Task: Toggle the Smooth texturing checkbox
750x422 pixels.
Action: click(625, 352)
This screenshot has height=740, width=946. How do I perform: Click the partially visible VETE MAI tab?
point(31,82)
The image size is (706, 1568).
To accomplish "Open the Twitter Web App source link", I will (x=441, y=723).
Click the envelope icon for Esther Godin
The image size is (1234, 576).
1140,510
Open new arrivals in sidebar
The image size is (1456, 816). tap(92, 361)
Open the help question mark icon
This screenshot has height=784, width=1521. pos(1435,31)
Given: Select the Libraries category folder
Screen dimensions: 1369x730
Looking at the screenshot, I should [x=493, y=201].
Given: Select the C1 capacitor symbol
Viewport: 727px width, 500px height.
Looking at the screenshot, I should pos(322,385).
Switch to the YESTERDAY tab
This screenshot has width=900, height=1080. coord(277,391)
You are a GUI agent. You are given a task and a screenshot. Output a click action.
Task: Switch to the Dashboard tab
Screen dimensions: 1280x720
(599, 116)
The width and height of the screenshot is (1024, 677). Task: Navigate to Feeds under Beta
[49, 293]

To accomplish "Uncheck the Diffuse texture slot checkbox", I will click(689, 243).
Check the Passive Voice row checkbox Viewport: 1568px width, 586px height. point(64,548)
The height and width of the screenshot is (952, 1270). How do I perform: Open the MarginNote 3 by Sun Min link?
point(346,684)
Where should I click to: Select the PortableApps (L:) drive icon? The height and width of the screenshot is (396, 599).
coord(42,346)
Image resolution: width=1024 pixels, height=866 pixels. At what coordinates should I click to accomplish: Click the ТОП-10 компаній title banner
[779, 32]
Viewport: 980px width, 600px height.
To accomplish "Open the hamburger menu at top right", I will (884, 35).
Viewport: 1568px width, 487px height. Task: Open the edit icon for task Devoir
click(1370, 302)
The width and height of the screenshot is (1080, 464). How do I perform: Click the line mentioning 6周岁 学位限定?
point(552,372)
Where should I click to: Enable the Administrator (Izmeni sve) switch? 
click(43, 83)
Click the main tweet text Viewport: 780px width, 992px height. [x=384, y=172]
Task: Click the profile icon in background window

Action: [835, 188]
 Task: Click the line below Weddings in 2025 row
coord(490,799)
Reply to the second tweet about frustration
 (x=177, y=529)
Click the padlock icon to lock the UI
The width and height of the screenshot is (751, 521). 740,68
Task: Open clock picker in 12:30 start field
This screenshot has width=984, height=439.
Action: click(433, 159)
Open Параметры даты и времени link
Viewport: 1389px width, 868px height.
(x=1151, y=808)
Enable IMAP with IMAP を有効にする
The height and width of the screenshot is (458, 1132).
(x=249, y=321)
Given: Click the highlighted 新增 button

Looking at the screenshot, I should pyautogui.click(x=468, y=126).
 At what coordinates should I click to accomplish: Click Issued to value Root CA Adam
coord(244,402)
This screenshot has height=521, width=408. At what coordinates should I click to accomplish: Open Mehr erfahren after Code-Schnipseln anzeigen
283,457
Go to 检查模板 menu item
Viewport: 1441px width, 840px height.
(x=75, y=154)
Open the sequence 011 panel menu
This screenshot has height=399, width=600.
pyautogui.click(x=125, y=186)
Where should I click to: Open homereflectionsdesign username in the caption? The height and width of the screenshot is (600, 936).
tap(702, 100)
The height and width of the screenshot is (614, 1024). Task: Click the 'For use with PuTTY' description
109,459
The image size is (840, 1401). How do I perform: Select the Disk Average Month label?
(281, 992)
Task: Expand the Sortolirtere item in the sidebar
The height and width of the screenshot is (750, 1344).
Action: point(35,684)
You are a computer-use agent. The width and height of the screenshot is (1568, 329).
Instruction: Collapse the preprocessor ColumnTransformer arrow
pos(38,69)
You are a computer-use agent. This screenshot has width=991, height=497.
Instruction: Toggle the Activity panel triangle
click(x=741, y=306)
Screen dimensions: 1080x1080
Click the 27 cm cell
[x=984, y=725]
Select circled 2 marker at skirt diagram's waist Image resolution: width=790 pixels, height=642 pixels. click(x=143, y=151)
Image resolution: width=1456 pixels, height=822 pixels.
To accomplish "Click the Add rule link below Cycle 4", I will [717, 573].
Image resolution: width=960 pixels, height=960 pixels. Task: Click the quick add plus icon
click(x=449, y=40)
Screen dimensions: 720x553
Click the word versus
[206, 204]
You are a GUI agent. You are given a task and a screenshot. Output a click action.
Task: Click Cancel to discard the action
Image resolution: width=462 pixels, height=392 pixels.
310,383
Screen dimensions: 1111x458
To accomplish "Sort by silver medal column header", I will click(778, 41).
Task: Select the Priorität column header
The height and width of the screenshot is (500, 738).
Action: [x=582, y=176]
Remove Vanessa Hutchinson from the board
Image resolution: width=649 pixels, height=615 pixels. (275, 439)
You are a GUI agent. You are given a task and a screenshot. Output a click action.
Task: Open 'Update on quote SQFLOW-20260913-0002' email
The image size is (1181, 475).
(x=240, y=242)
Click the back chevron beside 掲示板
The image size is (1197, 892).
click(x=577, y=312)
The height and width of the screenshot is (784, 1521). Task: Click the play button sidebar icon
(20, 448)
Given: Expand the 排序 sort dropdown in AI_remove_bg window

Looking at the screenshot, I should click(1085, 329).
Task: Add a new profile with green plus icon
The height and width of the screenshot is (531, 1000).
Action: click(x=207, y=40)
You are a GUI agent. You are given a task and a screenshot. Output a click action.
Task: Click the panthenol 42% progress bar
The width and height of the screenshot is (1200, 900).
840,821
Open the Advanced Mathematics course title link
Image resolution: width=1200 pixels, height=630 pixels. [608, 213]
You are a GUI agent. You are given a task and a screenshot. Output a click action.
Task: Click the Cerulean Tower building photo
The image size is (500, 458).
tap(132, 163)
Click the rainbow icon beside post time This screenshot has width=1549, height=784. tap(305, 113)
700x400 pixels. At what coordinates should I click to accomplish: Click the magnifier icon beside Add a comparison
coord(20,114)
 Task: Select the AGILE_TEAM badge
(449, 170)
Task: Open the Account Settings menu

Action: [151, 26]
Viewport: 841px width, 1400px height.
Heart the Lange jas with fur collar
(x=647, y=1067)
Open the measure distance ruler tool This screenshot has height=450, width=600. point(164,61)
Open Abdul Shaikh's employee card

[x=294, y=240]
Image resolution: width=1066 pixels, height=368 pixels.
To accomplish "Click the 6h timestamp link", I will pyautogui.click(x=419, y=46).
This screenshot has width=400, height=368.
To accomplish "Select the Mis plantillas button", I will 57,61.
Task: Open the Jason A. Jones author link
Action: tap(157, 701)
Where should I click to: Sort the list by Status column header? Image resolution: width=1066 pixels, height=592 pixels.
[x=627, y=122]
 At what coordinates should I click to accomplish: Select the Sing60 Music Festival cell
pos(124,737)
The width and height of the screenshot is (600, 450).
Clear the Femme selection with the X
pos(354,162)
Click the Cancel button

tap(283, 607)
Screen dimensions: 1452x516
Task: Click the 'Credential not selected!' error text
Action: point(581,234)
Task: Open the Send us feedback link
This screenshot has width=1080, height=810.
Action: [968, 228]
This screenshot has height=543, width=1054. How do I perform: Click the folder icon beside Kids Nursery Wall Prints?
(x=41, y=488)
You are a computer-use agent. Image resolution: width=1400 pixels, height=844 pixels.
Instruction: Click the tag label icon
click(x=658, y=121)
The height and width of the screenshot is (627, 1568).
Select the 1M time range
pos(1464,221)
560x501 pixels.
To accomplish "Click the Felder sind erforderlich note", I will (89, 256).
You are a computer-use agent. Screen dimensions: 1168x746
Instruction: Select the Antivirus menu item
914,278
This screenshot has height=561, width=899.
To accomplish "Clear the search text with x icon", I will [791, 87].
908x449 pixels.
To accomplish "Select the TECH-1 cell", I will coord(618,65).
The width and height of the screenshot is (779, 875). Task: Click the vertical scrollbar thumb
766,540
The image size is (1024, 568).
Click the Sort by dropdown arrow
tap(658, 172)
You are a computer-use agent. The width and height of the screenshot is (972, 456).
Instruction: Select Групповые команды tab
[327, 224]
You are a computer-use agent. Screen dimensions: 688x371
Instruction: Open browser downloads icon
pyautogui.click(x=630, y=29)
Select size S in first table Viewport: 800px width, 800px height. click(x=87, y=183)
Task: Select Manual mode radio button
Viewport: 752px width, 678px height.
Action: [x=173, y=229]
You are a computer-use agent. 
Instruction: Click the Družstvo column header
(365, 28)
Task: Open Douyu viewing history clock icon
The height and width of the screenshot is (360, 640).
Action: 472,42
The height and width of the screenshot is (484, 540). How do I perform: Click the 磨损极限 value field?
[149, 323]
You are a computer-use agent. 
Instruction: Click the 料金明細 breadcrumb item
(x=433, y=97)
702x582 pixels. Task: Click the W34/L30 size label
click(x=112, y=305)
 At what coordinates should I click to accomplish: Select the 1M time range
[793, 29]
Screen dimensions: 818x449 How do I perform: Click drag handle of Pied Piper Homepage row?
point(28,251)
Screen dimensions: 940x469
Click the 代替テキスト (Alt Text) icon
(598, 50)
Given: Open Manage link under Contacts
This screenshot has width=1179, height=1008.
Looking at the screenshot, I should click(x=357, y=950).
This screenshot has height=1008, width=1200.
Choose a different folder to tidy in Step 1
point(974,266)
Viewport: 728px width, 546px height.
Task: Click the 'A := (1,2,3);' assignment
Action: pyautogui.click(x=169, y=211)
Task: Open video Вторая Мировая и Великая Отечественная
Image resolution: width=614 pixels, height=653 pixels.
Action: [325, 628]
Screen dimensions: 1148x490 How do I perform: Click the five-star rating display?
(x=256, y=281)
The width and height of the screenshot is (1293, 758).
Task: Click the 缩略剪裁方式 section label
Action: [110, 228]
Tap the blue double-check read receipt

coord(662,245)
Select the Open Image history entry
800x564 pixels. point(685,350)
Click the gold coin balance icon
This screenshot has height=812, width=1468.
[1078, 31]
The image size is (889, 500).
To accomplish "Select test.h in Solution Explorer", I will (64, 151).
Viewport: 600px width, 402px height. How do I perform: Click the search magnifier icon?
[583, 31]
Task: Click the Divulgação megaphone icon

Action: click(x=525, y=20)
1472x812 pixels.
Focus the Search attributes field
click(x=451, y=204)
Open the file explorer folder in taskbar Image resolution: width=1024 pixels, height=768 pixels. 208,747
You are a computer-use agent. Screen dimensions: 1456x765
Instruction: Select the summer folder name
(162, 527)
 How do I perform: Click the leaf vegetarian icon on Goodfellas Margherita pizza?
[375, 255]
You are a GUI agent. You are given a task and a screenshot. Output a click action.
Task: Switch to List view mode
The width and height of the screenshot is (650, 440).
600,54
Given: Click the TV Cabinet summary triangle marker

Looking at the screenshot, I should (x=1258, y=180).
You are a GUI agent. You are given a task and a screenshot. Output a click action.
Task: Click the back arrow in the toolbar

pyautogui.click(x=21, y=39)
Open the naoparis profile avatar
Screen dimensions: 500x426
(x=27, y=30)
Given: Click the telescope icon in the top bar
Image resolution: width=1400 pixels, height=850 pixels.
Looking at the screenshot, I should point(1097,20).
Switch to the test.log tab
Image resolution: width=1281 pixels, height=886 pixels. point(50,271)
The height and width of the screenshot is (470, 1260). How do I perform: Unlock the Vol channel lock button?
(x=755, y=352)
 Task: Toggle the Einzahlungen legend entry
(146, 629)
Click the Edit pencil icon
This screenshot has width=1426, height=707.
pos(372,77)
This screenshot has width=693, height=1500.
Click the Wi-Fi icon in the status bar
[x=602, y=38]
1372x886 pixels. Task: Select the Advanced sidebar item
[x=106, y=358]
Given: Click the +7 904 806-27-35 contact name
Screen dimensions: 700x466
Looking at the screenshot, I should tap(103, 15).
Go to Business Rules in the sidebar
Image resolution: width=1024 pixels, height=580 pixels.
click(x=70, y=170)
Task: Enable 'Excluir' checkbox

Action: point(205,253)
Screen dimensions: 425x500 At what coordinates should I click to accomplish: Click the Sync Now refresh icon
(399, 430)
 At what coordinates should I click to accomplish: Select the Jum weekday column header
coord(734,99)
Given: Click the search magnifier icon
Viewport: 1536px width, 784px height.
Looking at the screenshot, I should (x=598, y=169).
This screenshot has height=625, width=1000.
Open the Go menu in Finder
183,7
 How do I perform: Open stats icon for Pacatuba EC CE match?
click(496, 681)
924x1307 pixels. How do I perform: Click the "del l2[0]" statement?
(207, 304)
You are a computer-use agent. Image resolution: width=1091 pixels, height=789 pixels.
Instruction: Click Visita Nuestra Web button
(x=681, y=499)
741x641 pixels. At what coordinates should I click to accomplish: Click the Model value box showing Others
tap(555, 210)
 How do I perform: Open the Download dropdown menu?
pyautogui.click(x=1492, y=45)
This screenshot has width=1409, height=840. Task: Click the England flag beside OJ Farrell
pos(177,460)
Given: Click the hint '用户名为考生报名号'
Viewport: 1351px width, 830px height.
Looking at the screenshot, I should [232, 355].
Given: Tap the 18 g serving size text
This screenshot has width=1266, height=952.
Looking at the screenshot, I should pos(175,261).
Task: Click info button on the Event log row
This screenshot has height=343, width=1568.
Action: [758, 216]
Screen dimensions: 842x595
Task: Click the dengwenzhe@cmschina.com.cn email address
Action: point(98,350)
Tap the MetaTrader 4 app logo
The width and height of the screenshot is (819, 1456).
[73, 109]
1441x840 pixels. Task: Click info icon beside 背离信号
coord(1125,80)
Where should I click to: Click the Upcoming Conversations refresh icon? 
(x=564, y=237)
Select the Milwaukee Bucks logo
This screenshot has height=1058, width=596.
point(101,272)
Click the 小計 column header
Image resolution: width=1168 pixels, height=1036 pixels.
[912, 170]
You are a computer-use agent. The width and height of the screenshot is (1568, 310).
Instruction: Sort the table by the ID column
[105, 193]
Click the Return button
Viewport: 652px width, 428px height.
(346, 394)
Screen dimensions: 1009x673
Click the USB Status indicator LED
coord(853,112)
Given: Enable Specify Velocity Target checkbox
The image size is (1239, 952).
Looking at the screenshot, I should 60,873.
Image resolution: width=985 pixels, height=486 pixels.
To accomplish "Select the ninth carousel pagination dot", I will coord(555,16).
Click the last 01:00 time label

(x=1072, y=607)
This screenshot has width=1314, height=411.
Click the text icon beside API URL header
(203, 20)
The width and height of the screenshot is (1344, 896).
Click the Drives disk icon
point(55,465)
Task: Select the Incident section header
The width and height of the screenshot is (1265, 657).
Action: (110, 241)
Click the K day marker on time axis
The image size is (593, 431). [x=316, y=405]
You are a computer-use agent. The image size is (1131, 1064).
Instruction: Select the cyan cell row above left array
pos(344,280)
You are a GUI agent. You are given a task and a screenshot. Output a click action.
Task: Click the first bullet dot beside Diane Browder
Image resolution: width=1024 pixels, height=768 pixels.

□ □ □ □ □

Exercise description: Return only the lines above that run from the opening line through the line containing "The image size is (706, 1568).", exactly as written.

Task response:
Task: Toggle the Smooth texturing checkbox
750x422 pixels.
Action: click(625, 352)
This screenshot has height=740, width=946. How do I perform: Click the partially visible VETE MAI tab?
point(31,82)
The image size is (706, 1568).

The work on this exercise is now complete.